The Shandwick stone, or Clach a’Charaidh, (see HER MHG8539) is one of a group of Class II Pictish symbol stones on the Tarbat peninsula seaboard, These are carved rectangular slabs several metres high which typically feature a large cross on one side, plus elaborate decoration, enigmatic Pictish symbols and secular or biblical scenes. They are thought to date from the 8th or 9th Centuries AD. For a general guide to the Pictish stones in the Easter Ross area see the Highland Council’s Pictish Trail.
In November 2015 there was a NOSAS field trip to Tarbat to visit the stone at Shandwick, along with those at Hilton of Cadboll and Nigg. Here we were able to obtain access behind the steel framed glass case which now protects the Shandwick stone against the elements. Alan Thompson took some photos of the hunting panel of the stone and then used photogrammetry to bring out the details of the scene.

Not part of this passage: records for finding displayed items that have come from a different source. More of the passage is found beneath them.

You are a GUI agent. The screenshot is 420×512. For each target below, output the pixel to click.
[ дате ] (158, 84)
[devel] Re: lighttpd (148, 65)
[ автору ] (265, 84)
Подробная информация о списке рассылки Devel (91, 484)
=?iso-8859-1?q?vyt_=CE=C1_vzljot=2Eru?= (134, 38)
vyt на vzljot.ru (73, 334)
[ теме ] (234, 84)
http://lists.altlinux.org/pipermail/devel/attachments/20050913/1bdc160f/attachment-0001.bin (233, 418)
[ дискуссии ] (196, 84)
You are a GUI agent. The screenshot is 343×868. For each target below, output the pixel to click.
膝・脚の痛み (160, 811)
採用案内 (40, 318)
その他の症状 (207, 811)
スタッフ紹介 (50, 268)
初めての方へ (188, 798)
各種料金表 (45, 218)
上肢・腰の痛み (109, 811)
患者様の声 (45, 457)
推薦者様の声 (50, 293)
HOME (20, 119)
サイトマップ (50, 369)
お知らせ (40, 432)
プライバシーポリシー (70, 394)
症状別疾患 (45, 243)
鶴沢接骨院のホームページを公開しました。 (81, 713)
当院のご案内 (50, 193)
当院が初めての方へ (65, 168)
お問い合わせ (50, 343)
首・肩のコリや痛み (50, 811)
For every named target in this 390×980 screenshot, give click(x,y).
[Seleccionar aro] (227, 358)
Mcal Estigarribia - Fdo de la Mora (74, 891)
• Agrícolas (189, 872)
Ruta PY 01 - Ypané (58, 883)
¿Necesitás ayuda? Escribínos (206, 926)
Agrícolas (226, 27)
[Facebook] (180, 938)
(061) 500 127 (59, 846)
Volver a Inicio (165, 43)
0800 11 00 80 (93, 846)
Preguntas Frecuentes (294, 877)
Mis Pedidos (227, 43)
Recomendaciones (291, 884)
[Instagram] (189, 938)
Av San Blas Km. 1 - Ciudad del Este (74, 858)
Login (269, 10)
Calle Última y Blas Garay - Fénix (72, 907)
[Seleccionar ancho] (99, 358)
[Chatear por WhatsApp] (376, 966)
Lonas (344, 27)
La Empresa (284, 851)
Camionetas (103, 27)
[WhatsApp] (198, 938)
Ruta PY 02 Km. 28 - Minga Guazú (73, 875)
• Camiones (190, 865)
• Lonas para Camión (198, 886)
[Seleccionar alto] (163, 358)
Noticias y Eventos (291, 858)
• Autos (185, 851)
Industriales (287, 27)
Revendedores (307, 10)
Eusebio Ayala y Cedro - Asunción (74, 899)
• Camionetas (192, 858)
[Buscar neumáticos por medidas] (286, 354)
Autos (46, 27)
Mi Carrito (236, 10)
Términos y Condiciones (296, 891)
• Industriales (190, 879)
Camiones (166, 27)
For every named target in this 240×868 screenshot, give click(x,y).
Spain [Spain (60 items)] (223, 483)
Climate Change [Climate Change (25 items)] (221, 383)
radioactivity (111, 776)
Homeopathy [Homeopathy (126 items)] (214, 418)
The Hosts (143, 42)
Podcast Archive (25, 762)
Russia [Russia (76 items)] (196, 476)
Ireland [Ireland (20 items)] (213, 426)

The top image above shows one of four camera pictures that Alan took of the panel from different angles. He then processed the four images to produce a 3D model of the surface which we can look at in different ways.
The middle image shows the 3D surface with colour/texture removed, but with angled lighting applied to bring out the relief using shadowing.
Finally in the lower image the 3D surface has been processed to show depth. Areas which are ‘closer’ to the viewer are dark blue, those further away lighter blue, etc to red for distant ones. The red coloured area on the left is due to a broken part of the stone.